Tag Archives: Fitzcarraldo Books

Grove by Esther Kinsky

I had never heard of a ‘field novel’ before, but I had read River by Esther Kinsky. I loved that book, for it mostly concerned the River Lea in East London, a river I knew well as it was the nearest to my home of 35 years. I decided to read Grove because I was confident in Esther Kinsky’s ability to describe landscape and people’s relationship to it. My confidence was well placed, and I also found a deep meditation and exploration of the experience of grief.

Grove: a field novel

It seems a very autobiographical book. The funeral of the narrator’s partner ‘M’ took place two months before she travelled to Italy, to a small village Olevano near Rome, to decide or find out ‘how for the next three months to force my life into a new order that would let me survive the unexpected unknown’. (23)

She records three sets of journeys to Italy: this one following her bereavement; journeys with her family, arranged by her father, in her childhood; staying one the salt flats of the Po River valley sometime later.

I tetti di Olevano Romano by Pietro Scerrato via WikiCommons

The novel is suffused with the tension between death and life: especially the material manifestations of them. She is frequently interested in cemeteries and their post-funeral rituals. Cemeteries are so much part of village and town life, and as she looks around the areas where she stays, she visited them and describes them to us.

It is winter, evening comes early. When darkness falls, the old village of Olevano lies in the yellow warmth of streetlights. Along the road to Bellegra and throughout the new settlements on the northern side, stretches a labyrinth of dazzling white lamps. Above on the hillside the cemetery hovers in the glow of countless perpetually burning small lights, which glimmer before the gravestones, lined up on the ledges in front of the sepulchres, When the night is very dark the cemetery, illuminated by lux perpetuae, hangs like an island in the night. The island of the morti above the valley of the vii. (19)

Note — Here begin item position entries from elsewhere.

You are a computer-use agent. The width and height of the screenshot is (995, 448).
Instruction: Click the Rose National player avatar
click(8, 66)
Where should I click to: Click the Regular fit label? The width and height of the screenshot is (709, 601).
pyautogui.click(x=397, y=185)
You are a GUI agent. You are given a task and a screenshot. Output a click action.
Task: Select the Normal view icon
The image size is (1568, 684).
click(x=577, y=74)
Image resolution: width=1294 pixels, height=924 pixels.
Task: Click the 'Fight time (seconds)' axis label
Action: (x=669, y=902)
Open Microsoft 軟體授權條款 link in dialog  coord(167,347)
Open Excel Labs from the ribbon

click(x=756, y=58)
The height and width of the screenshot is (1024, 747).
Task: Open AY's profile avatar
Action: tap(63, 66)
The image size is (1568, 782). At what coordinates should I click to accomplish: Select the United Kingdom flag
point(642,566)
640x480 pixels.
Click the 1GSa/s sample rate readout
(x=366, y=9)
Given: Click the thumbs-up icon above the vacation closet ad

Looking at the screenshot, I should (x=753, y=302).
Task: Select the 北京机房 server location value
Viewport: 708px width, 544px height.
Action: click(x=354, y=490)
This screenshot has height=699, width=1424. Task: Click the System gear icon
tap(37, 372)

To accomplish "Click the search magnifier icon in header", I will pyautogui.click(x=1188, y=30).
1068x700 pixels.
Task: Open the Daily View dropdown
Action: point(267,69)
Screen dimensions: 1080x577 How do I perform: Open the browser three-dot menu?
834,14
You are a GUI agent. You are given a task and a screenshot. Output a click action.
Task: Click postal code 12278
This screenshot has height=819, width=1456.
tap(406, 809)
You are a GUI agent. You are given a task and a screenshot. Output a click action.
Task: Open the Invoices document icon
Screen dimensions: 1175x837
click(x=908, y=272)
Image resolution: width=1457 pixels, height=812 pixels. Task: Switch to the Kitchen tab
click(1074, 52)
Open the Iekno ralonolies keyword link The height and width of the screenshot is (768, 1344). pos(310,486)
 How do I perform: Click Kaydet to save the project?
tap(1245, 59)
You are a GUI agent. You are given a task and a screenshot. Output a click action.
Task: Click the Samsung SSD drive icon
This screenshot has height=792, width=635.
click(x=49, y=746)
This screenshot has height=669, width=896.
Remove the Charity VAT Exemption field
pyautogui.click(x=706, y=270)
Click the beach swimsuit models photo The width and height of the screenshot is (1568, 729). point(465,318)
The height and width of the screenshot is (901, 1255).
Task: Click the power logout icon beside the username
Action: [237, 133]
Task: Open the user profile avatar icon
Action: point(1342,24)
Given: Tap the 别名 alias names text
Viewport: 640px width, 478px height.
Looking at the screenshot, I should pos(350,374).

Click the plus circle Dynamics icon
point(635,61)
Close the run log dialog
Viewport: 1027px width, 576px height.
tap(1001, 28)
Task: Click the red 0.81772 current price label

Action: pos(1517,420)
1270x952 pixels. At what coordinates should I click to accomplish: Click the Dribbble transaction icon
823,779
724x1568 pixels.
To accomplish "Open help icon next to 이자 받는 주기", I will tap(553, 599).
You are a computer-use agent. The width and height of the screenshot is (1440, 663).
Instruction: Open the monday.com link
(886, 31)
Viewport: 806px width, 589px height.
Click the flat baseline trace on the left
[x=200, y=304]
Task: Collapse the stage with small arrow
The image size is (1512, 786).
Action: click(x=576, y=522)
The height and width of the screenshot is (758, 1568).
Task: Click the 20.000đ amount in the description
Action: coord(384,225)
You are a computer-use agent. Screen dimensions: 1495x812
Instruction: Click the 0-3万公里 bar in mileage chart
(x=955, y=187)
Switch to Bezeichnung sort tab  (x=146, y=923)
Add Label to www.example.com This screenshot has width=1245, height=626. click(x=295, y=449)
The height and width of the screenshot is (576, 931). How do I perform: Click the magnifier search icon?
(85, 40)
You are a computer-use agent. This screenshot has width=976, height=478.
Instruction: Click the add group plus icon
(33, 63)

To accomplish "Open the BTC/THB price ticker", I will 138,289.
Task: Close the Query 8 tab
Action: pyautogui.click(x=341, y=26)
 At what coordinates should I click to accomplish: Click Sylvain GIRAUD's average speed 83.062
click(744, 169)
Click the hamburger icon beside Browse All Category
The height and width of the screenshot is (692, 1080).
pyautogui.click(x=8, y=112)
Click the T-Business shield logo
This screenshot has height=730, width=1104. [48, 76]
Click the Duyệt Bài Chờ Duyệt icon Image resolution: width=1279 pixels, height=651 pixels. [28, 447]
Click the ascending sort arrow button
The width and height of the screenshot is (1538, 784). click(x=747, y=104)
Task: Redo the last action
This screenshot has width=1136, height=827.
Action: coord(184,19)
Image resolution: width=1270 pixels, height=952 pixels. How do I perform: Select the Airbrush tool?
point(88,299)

In Olevano she seems passive in the winter landscape, looking out across the valley, walking to the cemetery and to the village every day. She appears to interact with nobody. We have no explanation of why she is staying in this village, in this house. She travels around the valley, visiting places she can see, and with no apparent purpose but to be there. Absence suffuses her descriptions.

In the central section she focuses on the visits to Italy, from their Rhineland home, organised by her father. Her father loved Italy, for the museums, the blue of Fra Angelico’s paintings, the seaside and for the wildlife they came across. Her father liked to lecture her, and her brother, about these things. Eels and snakes are a frequent topic. This section too is concerned with death, including the death of her father. 

In Rome they visit a cemetery:

Eventually the wind abated. Beneath a white sky, which the sunshine filtered into a uniformly soft brightness, we visited the grave of John Keats. The cemetery was full of cats, which rambled about the graves, rubbed against our legs. At John Keats’s grave cats had a good chance of finding affection. Near the entrance, placed between pruned cypress trees, were small plates, as if set out for a society of dwarves, an elderly woman came over with a pot of food scraps and distributed them onto the plates, which already thronged with cats. Next to the cemetery a sharp pyramid protruded above the traffic, and angular sign that seemed to refer to this island of the dead, lying here surrounded by the swells of the city. A Roman general had the pyramid erected as his tomb, perhaps consumed by a yearning for the sands of Egypt where despite his warrior trappings, he had been a different person than he was here in Rome, where his eyes were inevitably drawn, day after day, to sombre clusters of dark parasol pines. (179-80)

Finally in the third section she is in the Po Valley, on the flat lands, the salt plain, watching birds – flamingos, heron, egrets – and the people who live in this marginal and declining area. 

I had ended up here [Valli di Cimacchio] by accident, in an accommodation with a view to a half-wilted potted pine tree, reeds, willow bushes, and ample sky. Far from the coastal road, inland of the deserted seaside resorts. The owners had given up all hope for a livelihood – a slight bitterness hung in the air, a melancholy astonishment that the desolation of the seaside destinations and view to the emptiness of salt pans in winter could leave the viewer overwhelmed not only by doubt. (226-7)

The trucks trundle passed, endlessly, to and from the big towns. Eventually she finds her way back. She has become more active in her life, engaging with the people who she meets. Her tension between life and death is eventually resolved, or at least understood and accommodated. Grief in the end is absence, and a matter of living with death.

She has moved from being an observer to being a more active participant in the landscapes she finds.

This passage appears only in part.